One point should be noticed that **Status** in field output should be ticked, so that elements with strain up to fracture strain will be deleted and you can obtain the fracture deformation you want, or the element will be scratched which would be annoying. The overall scalar stiffness degradation, SDEG, is also available for output.

The removal of a solid element takes place, by default, when maximum degradation is reached at any one integration point in abaqus/explicit, while only all of the section points at all the integration locations of an element reach maximum degradation in abaqus/standard.

## Simulation results

A coupon is analyzed with dynamic explicit method and displacement control is adopted with one boundary fixed and the other boundary coupled to a reference point. Smooth step for amplitude with a displacement rate of 10mm in 5000 seconds.

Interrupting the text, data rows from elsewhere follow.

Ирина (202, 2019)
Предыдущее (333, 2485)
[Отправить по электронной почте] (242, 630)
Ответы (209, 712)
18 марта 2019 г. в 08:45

As can be seen in the above figure, elements with equivalent plastic strain (PEEQ) reaching fracture strain are deleted in viewport. However, the fracture of specimen does not locate in the middle part, which puzzling me. I have checked the geometric information, the boundary and loading conditions, as well as the materials. Other methods like excluding coupling in interaction have also be tested and the same results are achieved.

**Reference:**

[1] Ling Li, Behavior of Steel Beam-to-Column Connections in Structural Progressive Collapse. [PhD thesis], Tongji University, 2014.